Per the project's no-backwards-compat policy:
- All 4 production YAMLs with a `forecast:` block (`corn_usa`, `soybeans_usa`, `soybeans_bra`, `wheat_usa`) declare `residual_mode: "hindcast_oos_per_init_date"` — preserves prior behaviour for the canonical post-hindcast forecast workflow.
- Old run_dirs whose `config_resolved.yaml` predates this change cannot be replayed against the new code. That's correct — those run_dirs were already producing crashes for any forecast that needed calibration.

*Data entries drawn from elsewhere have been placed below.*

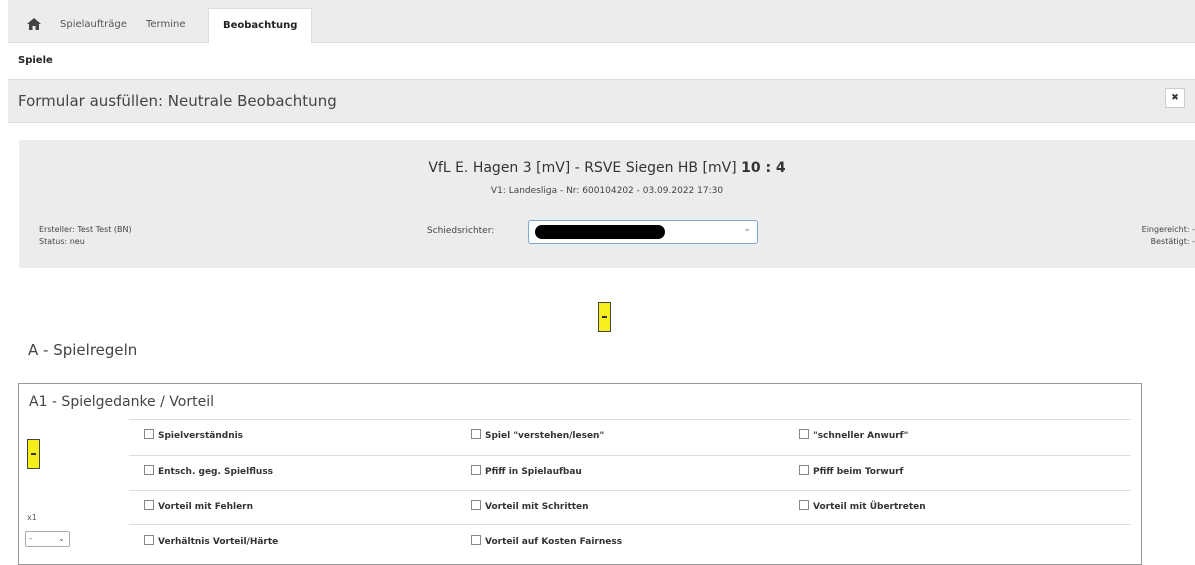 This screenshot has height=565, width=1195. Describe the element at coordinates (211, 541) in the screenshot. I see `checkbox-option: Verhältnis Vorteil/Härte` at that location.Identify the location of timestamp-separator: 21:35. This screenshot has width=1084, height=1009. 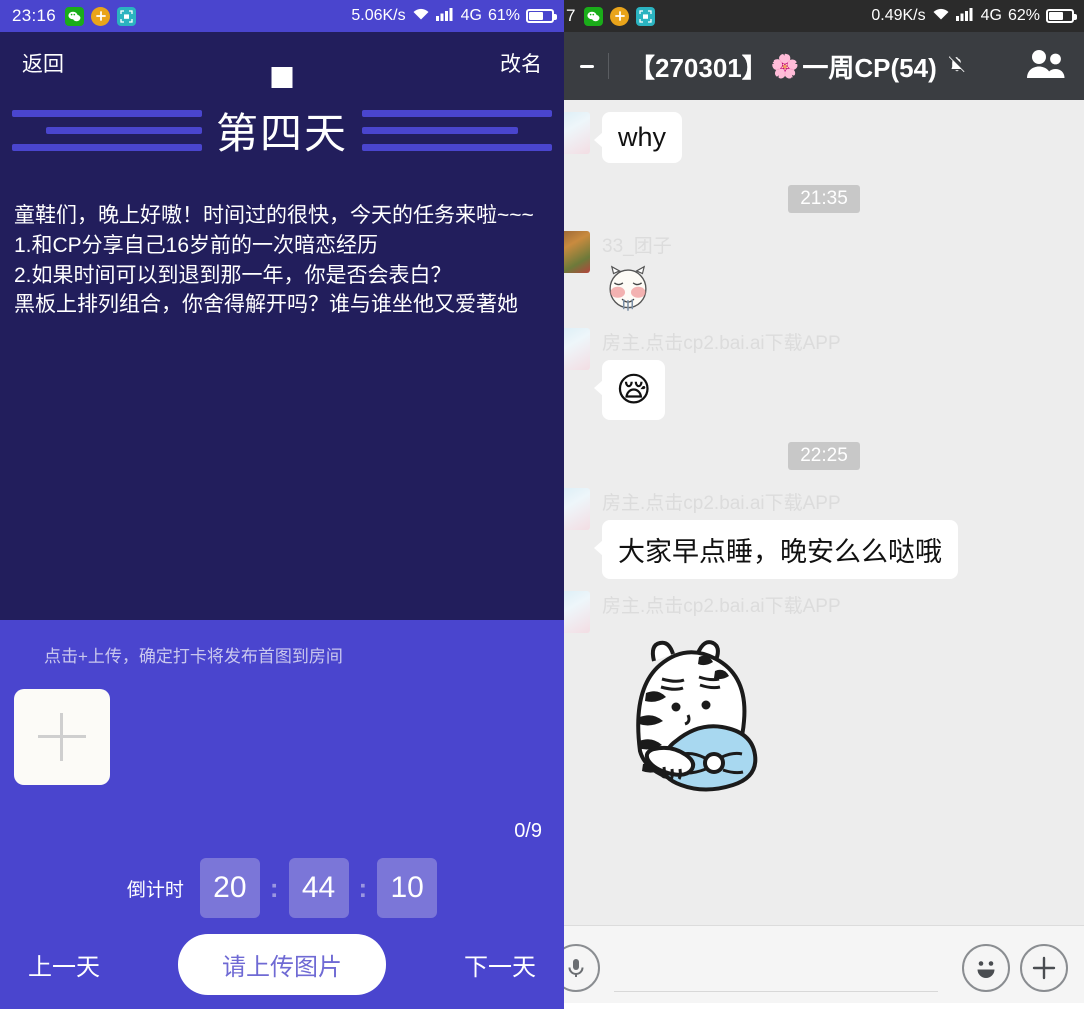
(824, 191).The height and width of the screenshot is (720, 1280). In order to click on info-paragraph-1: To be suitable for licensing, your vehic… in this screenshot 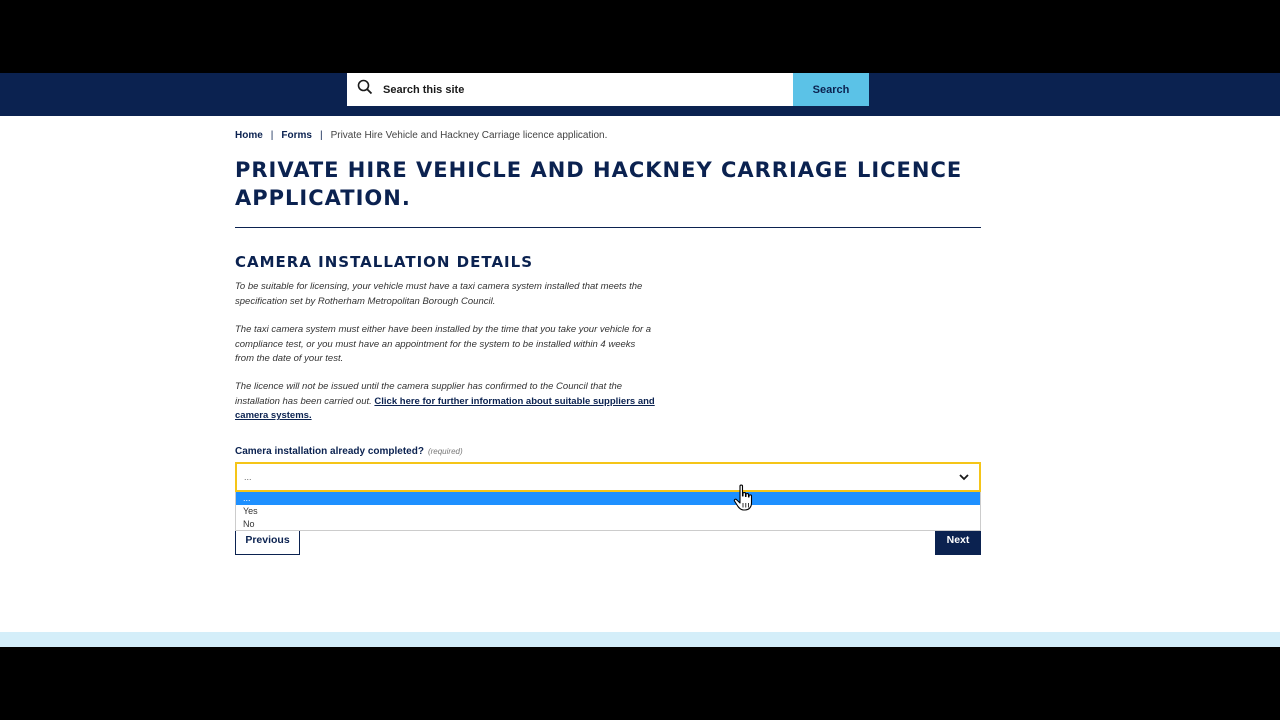, I will do `click(439, 294)`.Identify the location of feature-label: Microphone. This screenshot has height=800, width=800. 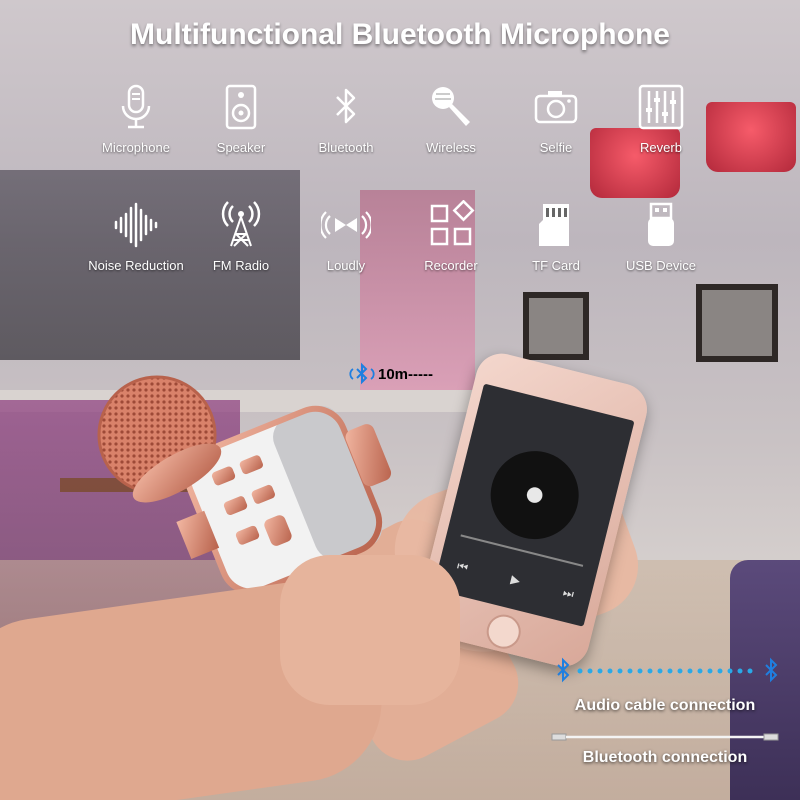
(136, 148).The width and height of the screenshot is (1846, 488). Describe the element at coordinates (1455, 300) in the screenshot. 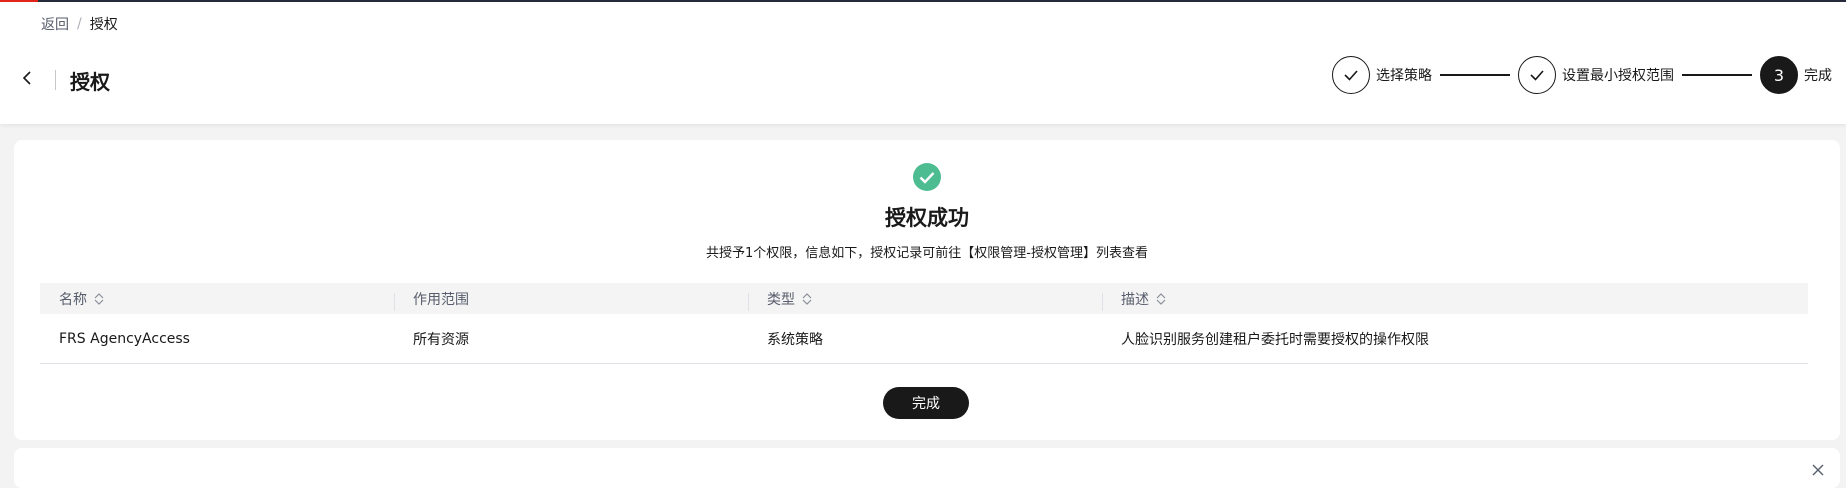

I see `column-header-description: 描述` at that location.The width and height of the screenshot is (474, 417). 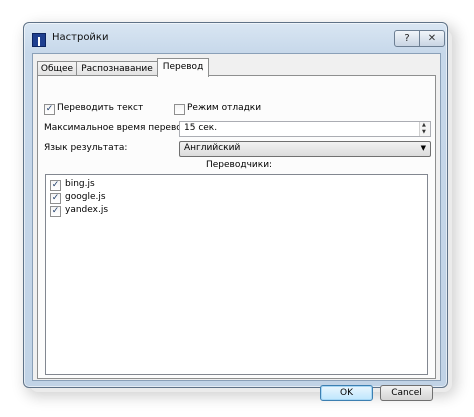 I want to click on close-button: ✕, so click(x=432, y=38).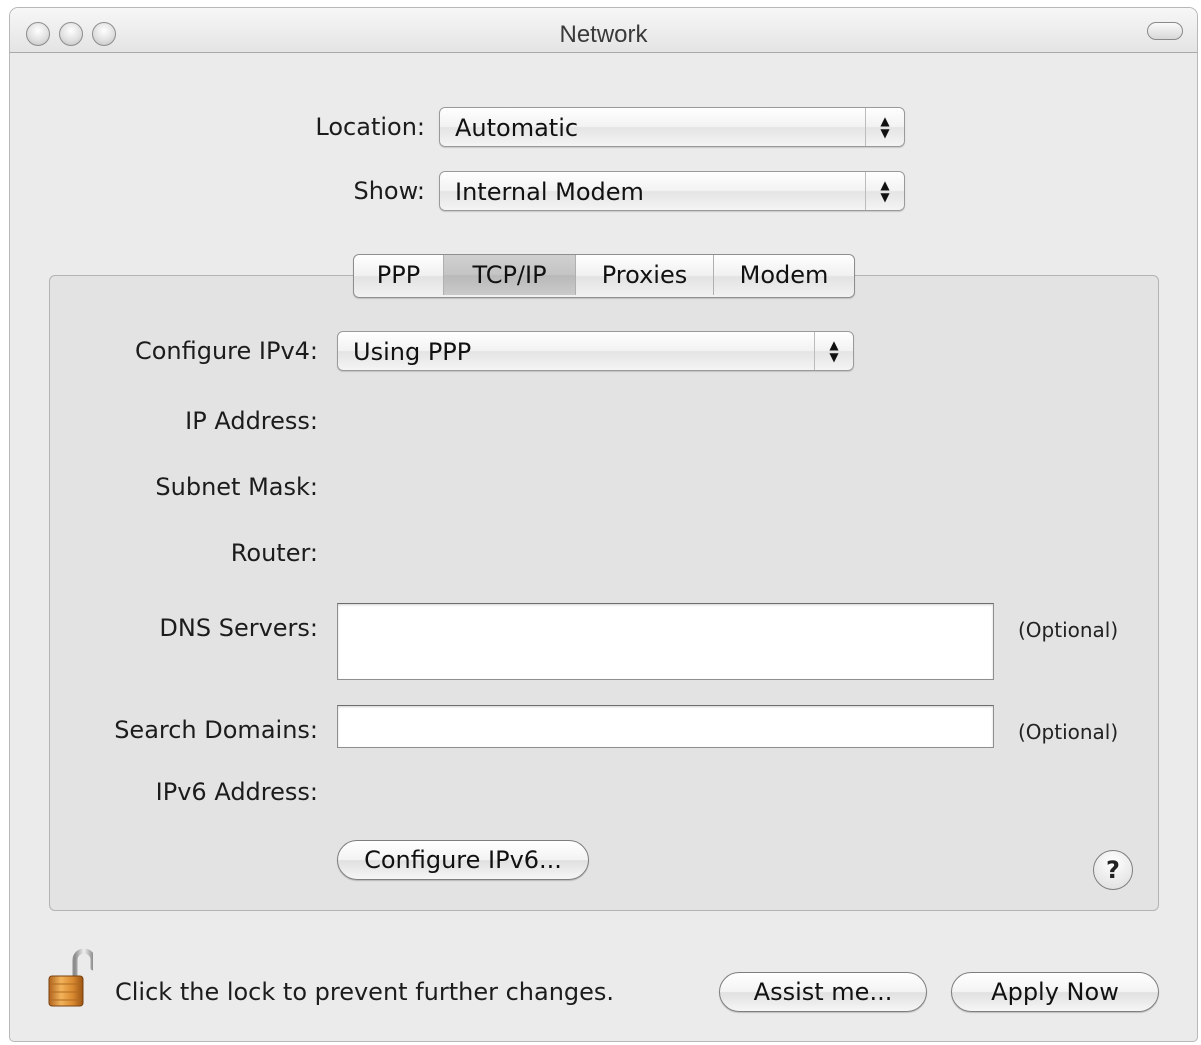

## Pipeline shape after this PR

```text
make features    →    PATH A: make hindcast       ┐
                      PATH B: cli run fit-prod    ┘ → run_dir → make forecast RUN_DIR=<above>
                                                          validate_residual_mode
                                                       forecast walk + postprocess + deliver
```

`forecast.residual_mode` declares which past errors to calibrate against; the validator rejects YAML / run_dir mismatches before any compute.

Files / lines touched

Additions Deletions File
+189 -0 tests/integration/commodity_hindcast/test_forecast_residual_mode_validation.py
+79 -20 market_insights_models/src/commodity_hindcast/stages/run_forecast.py
+10 -32 market_insights_models/src/commodity_hindcast/cli.py
+18 -11 market_insights_models/src/commodity_hindcast/models/meta_models/conformalise.py
+21 -7 market_insights_models/src/commodity_hindcast/config.py
+26 -0 market_insights_models/src/commodity_hindcast/models/meta_models/types.py
+12 -8 market_insights_models/src/commodity_hindcast/stages/run_meta_models.py
+1 -5 market_insights_models/src/commodity_hindcast/Makefile
+5 -0 tests/unit/commodity_hindcast/test_postprocess.py
+4 -0 market_insights_models/src/commodity_hindcast/configs/corn_usa.yaml

Cross-references

Lessons captured

  • forecast.residual_mode is now mandatory on ForecastConfig; there is no default.
  • validate_residual_mode must be the first call in forecast.run() — fail fast before any S3/feature I/O.
  • cli run forecast --config <yaml> was removed; all forecast invocations require --run-dir.
  • ResidualMode and other Literal aliases live in models/meta_models/types.py to avoid a circular import between config.py and conformalise.py.
  • The 18-case integration test (parametrised matrix, no mocks, real ExperimentResult.from_run_dir) is the contract for the validation logic.